Named Entity Recognition and Disambiguation in Chinese

1. Introduction

Named Entity Recognition and Disambiguation is an important task in Natural Language Processing (NLP). In Chinese, Named Entity Recognition and Disambiguation is especially important and challenging. First, common words can also be used as Named entities. For example, 高明(brilliant), a common adjective, is also a person name in China. Therefore, it is challenging to distinguish common words from named entities, given that Chinese words have less morphology variations than many other languages. Second, different types of named entities can use the same names. For example, 金山(Gold Hill) can be used as the name of persons, locations and organizations. Finally, it is typical in China that many persons share the same name. For instance, there are many persons having the name 王刚(Wang Gang) in China. To further investigate these issues, SIGHAN 2012 establishes a task for Named Entity Recognition and Disambiguation.

Similar tasks have been explored previously. The KBP (Knowledge Base Population) task in TAC (Text Analysis Conference) has a named entity disambiguation task, which they use the term entity linking. KBP provides a knowledge base (KB) of named entities. The KB provides a mapping from names to entities. One name can be mapped to many entities. The goal of KBP is (1) to link names occurring in the document to the corresponding entities in KB; (2) to cluster names referingreferring to the same entity, if this entity is not included in the KB. Another related task is WPS (Web People Search). WPS does not provide any knowledge base, instead it require names referring to the same entity to be clustered together.

This task can be seen as combination of related tasks in KBP and WPS: First the test names in the document should be judged to be common words or named entities; if a name is predicted as a named entity, participants should further determine which named entity in the KB it refer to; finally, if some names are predicted as named entities thatdo not occur in the KB, participants should instead cluster these names by the named entities they refer to.

2. Task Description

We provide a knowledge base, NameKB, for this task. Suppose the name "N" is shared by m entities, then NameKB has m entries for name N, with each entry describing an entity. The following is an example entry of name 雷雨 (thunderstorm). And for concreteness, we use 雷雨 as an example of test name throughout this document.
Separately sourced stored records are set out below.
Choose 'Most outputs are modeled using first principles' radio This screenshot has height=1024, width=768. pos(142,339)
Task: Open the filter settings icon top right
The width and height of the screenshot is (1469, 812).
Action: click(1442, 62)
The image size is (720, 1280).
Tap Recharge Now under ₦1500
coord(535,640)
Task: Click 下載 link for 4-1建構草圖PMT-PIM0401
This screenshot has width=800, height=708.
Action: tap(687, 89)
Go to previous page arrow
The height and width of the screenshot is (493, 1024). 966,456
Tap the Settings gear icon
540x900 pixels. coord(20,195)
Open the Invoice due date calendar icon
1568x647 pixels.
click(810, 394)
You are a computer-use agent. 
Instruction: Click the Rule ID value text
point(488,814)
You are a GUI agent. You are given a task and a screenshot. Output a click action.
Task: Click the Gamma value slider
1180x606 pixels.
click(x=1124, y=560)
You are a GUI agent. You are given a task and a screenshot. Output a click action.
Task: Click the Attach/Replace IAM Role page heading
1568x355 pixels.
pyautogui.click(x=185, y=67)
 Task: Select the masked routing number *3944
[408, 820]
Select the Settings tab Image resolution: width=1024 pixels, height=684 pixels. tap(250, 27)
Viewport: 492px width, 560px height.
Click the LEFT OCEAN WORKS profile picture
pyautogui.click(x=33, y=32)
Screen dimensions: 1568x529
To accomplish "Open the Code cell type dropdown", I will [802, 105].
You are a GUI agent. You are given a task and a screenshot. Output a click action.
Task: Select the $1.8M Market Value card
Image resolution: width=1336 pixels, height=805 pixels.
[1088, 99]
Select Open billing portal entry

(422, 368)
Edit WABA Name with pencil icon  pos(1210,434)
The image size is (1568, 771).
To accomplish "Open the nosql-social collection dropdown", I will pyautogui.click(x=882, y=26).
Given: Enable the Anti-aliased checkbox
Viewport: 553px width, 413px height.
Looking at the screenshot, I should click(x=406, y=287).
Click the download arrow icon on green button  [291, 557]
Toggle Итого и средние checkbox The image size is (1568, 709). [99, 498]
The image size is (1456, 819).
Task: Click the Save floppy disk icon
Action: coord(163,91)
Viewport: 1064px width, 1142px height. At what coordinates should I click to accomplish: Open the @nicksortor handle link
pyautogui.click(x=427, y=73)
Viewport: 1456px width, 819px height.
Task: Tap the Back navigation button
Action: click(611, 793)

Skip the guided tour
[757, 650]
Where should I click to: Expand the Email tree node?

<?xml version="1.0" encoding="UTF-8" ?>

- <EntityList name="雷雨">

- <Entity id="01">

<text>通江县第二中学教师,男,大学本科,西华师范大学英语语言文学专业毕业。高二英语备课组长。自参工以来一事从事高中英语教学工作,长期从事班主任工作,所任班级历届成绩显著。论文《虚拟语气的用法》、《浅谈分词短语作状语》、《定语从句中介词+关系词介词的选定》在国家级、省级刊物上发表。指导向桀等多名学生参加历届全国中学生英语能力大赛并获优秀指导奖。</text>

</Entity>

- <Entity id="02">

<text>重庆市黔江区太极乡党委副书记、乡长。主持政府全面工作,主管财政、金融、审计、统计、非公有制经济、城乡统筹、乡镇企业、招商引资、烤烟、蚕桑工作。</text>

</Entity>

- <Entity id="03">

<text>罗源县中房镇下湖村人。19788月加入中国共产党。1981年,毕业于上海同济大学规划专业。同年起,任福州市城乡设计院规划室主任、工程师,兼任福州市土木建筑学会秘书长。曾获省4项、市1项建筑规划设计奖。1993年,任福州市政府城市改造办公室主任科员、福州市房地产开发总公司副总工程师。2000年,任福建武夷工程总公司建兴公司总经理(副处级)2001年,任重庆武夷公司总经理(处级)</text>

</Entity>

- <Entity id="04">

<text>男,汉族,硕士研究生学历,出生于19619月,陕西 中共商南县委书记,商州人,19808月参加革命工作,19827月加入中国共产党,现任中共商南县委书记。曾任任共青团商洛地委副书记;洛南县政府副县长;任中共商南县委副书记;中共山阳县委常委、县政府常务副县长,等。</text>

</Entity>

- <Entity id="05">

<text>四川省蒲江县教育局党组书记、局长。主持县教育局全面工作。主管教育督导、计财、基建和教仪电教等工作。</text>

</Entity>

- <Entity id="06">

<text>女,19758月生,回族,广西南宁人,中共党员,19977月广西师范大学汉语言专业毕业,2006年获教育硕士学位,中学中级教师,19977月进入桂林中学任教语文至今。</text>

</Entity>

</EntityList>

Figure 1. Knowledge base for雷雨:雷雨.xml

For each test name, we provide a document collection T. Each document t in T contains at least one test name (e.g. 雷雨). For each 雷雨 present, you need to determine which entry in NameKB is the corresponding entity. If the word instance 雷雨 does not refer to any entity, you need to classify it as Other. If the word instance 雷雨 refers to an entity not in NameKB, you need to cluster the names according by the entities they refer to, and then name the clusters as Out_XX, where XX is a number (e.g. Out_01, Out_02, ...).

3. Data Description

We provide the following data

1. Knowledge base, NameKB. We provide a XML file for each test name. This file contains several entries describing the name. The file is named as N.xml, where N is the test name. For example, the file for 雷雨 is 雷雨.xml. Please refer to figure 1 for an example.

2. Document collection, T for each test name. All documents containing the name N are placed under the folder N. For example, all document containing 雷雨 are under the folder 雷雨. Every file in the folder is a plain text file, named as XXX.txt, where XXX is three numbers.

Result File Format

You are expected to return the results as follows. For each name N, output a plain text file, N.txt. For example, 雷雨.txt should be output for name 雷雨. Every file should contain multiple rows, and each row should consist of two columns separated by one space.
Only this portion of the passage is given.